Smartcandy is formulated with a blend of Vitamin A for eye health, three B vitamins to support converting sugar and carbohydrates into sustained energy, and vitamin C for immunity. The trans fat-, high-fructose corn syrup-free candies come in four varieties: sweet and sour gummies; and Froot, a proprietary snack with a candy shell and a layer of yogurt encasing a strawberry or orange center.

Here’s the Nutrition Facts label (thanks to a reader for sending).

Here’s what the website says Orange Froot candy can do:

This is the visionary leader of the snacking world, it’s the one they listen to and admire.
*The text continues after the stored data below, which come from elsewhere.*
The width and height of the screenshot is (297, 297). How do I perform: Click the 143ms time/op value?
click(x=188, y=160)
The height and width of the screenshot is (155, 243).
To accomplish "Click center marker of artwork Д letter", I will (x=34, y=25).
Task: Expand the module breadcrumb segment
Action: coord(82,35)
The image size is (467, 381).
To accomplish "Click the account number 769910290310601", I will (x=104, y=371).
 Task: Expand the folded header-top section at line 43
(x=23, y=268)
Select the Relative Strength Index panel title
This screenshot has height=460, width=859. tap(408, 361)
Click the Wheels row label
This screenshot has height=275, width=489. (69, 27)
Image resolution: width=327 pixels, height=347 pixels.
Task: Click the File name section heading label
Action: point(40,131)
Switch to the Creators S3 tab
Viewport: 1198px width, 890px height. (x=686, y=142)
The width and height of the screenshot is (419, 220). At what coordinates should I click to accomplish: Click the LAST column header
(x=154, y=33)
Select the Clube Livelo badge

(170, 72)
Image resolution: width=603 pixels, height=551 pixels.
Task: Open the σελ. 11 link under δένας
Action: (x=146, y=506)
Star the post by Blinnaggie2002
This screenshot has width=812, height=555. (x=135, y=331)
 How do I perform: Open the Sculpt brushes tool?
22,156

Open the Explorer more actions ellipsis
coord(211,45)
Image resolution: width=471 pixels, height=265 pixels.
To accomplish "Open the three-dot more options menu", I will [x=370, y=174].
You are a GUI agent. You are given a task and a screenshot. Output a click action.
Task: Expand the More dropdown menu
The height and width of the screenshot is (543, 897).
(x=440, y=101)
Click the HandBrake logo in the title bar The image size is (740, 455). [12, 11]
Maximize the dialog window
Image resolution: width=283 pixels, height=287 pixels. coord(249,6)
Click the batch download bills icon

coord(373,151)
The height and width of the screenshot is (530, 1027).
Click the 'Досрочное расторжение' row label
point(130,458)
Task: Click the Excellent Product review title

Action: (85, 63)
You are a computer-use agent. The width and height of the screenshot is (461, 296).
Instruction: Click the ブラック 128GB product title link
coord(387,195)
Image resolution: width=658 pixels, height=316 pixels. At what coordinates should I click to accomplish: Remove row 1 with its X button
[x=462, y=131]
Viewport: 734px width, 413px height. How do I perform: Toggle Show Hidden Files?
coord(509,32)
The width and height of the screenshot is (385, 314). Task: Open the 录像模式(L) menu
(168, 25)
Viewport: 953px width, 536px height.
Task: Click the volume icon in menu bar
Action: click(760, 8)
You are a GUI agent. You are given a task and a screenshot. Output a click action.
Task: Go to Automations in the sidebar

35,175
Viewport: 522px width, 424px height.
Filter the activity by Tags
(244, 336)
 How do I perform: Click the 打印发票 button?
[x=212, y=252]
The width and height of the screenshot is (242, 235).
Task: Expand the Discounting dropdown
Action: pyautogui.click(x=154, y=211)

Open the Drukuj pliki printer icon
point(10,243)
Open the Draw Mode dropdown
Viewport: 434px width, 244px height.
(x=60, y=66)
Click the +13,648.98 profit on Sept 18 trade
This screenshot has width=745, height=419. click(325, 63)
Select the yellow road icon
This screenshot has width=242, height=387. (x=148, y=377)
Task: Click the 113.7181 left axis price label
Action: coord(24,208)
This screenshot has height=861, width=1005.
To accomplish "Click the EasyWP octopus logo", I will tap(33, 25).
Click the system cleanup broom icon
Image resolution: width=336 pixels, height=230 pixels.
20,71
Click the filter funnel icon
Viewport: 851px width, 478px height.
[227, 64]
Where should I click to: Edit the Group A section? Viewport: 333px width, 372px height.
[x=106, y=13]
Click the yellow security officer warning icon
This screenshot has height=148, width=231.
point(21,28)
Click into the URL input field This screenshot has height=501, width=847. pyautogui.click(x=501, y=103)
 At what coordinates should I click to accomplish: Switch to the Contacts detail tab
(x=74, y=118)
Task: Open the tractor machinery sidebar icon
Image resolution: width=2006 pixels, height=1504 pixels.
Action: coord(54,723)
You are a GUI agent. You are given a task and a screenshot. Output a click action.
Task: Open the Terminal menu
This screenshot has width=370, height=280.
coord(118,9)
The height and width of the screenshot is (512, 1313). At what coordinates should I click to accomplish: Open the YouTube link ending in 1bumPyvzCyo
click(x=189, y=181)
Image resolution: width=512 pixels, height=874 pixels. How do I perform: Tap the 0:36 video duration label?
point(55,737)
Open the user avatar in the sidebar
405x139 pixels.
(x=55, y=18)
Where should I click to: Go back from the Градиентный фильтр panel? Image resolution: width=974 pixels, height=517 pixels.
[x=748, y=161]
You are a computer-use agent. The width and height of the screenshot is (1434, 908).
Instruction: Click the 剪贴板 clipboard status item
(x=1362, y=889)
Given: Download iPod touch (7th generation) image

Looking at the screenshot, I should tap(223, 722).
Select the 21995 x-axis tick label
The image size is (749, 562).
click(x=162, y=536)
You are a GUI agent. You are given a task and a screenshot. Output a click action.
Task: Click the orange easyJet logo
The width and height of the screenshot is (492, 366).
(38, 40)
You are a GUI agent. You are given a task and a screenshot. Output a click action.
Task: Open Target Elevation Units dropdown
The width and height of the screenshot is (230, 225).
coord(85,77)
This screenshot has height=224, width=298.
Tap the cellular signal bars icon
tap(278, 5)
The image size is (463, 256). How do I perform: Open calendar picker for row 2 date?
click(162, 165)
He can make a three point shot with his eyes closed, build the best fort you’ve ever seen, or solve an algebra question like it was a nursery rhyme, this flavor packed snack will push you to achieve anything!

If SmartCandy can get away with this, won’t Coca-Cola and Pepsi be next?

Candy is candy and has an place in kids’s diets—occasionally.  But a health food that makes kids do better in school?  I’d like to see the evidence for that.

FDA: take a look please.

*Thanks to Michael Jacobson for forwarding.

Update, April 13: The New York State Attorney General has filed a complaint.

Nov 28 2014

Weekend reading: Vitamania!

Catherine Price.  Vitamania: Our Obsessive Quest for Nutritional Perfection.  Penguin Press, 2015.

I blurbed this one:

Catherine Price gives us a journalist’s entertaining romp through the fascinating history of the discovery of vitamins, and their use and marketing as objects of health obsession.  Faith in vitamins, she advises, should be tempered by scientific uncertainty and dietary complexity, and the understanding that foods are better sources than pills.

This is the second excellent book I know of with that title.  This one came out in 1996.  It focused on supplements and their marketing.

Both have interesting things to say about why so many of us take vitamin supplements, regardless of the lack of evidence that they do us much good.

As I keep observing, there just isn’t much evidence that vitamin supplements make healthy people healthier.